**What you will do:**
#1 According to the May 2022 jobs brief, how many jobs did the leisure & hospitality sector gain in May?
#2 Carry on the May 2022 jobs brief from its last paragraph.

**Text segment:**
────────────────────────────────────────

Brief | Intelligent Investment
Economic Watch: Leisure & Hospitality Sector Leads Broad Job Growth in May
03 Jun 2022 3 Minute Read
- The U.S. added 390,000 jobs in May, above expectations of 328,000.
- Leisure & hospitality’s gain of 84,000 jobs was the most of any sector.
- The labor force participation rate increased slightly to 62.3% and the unemployment rate remained at 3.6%. Wages rose 5.2%.
- Job growth in March was revised down to 398,000 from 428,000 and April growth was revised up to 436,000 from 428,000.
- Rapid job growth and persistent inflation likely will cause the Fed to increase the federal funds rate by 50 basis points (bps) in June and July, with the possibility of another 50-bp increase in September.
- CBRE expects that continued job growth will support real estate fundamentals in the near term, but rising interest rates will weigh on economic growth in the second half of the year.
Impacts on Commercial Real Estate
Office-using jobs increased by 83,000 in May. Professional & business services gained 75,000 and financial activities added 8,000. Improved public health conditions were another positive sign for the office sector, evidenced by a drop in the share of employees who telework to 7.4% in May from 7.7% in April.
The warehousing & storage sector gained 17,700 jobs in May and manufacturing added 18,000. CBRE expects demand for industrial & logistics space will remain strong as companies increase their inventory to mitigate supply chain disruptions.
Traditional retail lost 60,700 jobs in May, while food services & drinking places added 46,100. The coinciding drop in retail jobs and increase in food services and accommodation jobs may be signaling a shift from goods to services spending. CBRE maintains a positive outlook for the retail sector, but consumer spending may weaken later this year due to inflation and rising interest rates.
The construction sector added 36,000 jobs in May. Nonresidential building construction added 2,400 jobs and residential added 5,000. The industry will see continued headwinds throughout the year from higher labor and materials costs, as well as a slower housing market.
Health care gained 28,300 jobs in May. Ambulatory health care (outpatient services) added 6,400, while hospitals gained 16,300 and nursing & residential care added 5,600. With favorable long-term demographics and fewer pandemic-related disruptions, demand for health care properties should remain positive.

────────────────────────────────────────

**Entries shown:**
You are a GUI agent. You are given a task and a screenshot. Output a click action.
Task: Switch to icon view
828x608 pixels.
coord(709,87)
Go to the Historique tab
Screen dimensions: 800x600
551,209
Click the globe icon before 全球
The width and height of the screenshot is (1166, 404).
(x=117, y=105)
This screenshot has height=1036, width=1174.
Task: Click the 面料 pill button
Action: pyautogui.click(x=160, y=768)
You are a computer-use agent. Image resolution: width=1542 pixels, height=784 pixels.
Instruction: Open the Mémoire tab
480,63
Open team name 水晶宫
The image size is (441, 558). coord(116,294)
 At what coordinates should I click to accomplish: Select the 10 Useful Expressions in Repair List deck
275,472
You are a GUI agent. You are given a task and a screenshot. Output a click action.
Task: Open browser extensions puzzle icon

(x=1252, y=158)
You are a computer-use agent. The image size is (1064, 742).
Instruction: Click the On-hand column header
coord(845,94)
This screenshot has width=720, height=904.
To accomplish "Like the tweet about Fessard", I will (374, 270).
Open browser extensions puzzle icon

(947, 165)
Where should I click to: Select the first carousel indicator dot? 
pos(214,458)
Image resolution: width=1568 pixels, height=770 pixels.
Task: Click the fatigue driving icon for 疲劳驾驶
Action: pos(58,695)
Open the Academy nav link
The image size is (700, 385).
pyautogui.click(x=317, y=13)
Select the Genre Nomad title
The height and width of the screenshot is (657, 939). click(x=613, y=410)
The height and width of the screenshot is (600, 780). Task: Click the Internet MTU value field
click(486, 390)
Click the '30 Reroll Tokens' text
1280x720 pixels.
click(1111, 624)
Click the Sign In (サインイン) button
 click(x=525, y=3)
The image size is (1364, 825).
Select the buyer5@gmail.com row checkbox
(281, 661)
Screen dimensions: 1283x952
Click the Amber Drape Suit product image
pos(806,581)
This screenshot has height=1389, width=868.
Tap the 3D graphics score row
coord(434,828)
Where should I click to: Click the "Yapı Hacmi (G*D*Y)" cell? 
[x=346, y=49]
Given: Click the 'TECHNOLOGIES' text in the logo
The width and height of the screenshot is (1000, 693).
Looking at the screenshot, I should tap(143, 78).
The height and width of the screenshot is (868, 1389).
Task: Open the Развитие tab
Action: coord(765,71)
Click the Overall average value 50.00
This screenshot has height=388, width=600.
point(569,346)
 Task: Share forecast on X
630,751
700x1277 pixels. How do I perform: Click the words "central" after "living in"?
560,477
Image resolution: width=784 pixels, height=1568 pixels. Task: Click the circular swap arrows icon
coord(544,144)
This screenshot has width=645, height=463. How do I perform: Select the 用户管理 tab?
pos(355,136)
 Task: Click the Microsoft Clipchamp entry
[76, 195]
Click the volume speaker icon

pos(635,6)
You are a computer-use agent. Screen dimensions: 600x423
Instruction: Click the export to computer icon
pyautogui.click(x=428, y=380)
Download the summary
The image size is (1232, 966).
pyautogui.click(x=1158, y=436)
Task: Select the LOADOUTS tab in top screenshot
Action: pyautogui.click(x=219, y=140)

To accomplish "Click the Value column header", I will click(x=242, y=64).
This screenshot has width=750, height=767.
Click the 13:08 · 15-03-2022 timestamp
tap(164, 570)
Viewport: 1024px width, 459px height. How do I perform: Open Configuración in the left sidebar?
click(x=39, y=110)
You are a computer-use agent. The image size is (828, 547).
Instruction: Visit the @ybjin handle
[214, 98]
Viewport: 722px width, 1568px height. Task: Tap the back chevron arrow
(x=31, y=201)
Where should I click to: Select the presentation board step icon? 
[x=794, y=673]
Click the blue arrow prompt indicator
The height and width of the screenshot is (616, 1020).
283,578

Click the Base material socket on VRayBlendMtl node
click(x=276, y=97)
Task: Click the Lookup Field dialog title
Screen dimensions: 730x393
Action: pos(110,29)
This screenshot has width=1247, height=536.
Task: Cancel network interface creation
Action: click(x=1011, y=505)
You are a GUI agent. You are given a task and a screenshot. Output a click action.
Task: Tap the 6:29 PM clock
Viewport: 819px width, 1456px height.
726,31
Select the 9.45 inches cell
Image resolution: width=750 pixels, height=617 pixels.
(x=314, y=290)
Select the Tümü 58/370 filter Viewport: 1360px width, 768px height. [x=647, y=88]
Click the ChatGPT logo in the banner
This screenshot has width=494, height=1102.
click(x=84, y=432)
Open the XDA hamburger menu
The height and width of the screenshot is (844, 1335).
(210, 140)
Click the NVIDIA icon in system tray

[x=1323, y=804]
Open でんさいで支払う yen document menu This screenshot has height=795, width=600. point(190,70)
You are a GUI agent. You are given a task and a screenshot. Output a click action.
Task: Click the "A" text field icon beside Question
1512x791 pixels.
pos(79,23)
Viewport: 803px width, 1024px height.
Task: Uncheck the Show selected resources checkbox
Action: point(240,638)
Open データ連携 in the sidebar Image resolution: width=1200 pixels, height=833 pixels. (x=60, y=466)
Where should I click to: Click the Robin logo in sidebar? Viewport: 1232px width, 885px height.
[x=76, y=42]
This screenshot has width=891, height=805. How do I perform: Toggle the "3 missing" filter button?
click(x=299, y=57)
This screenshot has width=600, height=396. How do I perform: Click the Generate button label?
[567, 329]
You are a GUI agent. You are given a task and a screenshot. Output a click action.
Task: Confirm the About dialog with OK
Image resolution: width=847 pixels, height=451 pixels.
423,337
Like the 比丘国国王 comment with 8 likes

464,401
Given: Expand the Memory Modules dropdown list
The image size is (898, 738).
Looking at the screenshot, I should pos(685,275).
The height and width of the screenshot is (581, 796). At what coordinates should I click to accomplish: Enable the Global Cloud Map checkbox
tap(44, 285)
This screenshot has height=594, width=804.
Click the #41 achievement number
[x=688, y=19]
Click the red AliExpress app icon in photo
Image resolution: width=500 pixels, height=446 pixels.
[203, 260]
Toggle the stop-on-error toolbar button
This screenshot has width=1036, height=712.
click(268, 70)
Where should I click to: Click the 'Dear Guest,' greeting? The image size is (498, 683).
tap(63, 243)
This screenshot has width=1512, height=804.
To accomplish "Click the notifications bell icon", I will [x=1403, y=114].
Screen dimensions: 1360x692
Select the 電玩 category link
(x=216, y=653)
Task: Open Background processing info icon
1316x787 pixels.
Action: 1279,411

────────────────────────────────────────

**Responses to the tasks:**
#1 84,000 jobs

#2
Accommodation services added 21,400 jobs in May. CBRE expects continued strength in the hotel sector as leisure, international and business travel all accelerate. The hotel sector also will benefit from a shift in consumer spending from goods to services.
Strong job growth continues to support multifamily demand. Additionally, higher interest rates are exacerbating already high home prices, which will make rental housing more attractive.
The Bottom Line
Continued strong job growth will support consumer spending and economic growth. Fears of higher prices causing pronounced wage inflation will keep the Fed on track to tighten monetary policy. We expect the Fed to increase interest rates by 50 bps in June and July and possibly another 50 bps in September if the job market does not slow. In addition, the Fed will shrink its balance sheet as the bonds in its portfolio mature over time.
CBRE expects that the rate of job and wage growth will slow over the coming months due to tightening financial conditions. This, coupled with easing supply chain disruptions, should slow the rate of inflation in the second half of the year. While we do not expect a recession over the next 12 months, we expect sluggish economic growth and weaker consumer sentiment. Real estate fundamentals will remain reasonably well supported, but real estate capital markets will be less active and there will be some decline in commercial real estate values.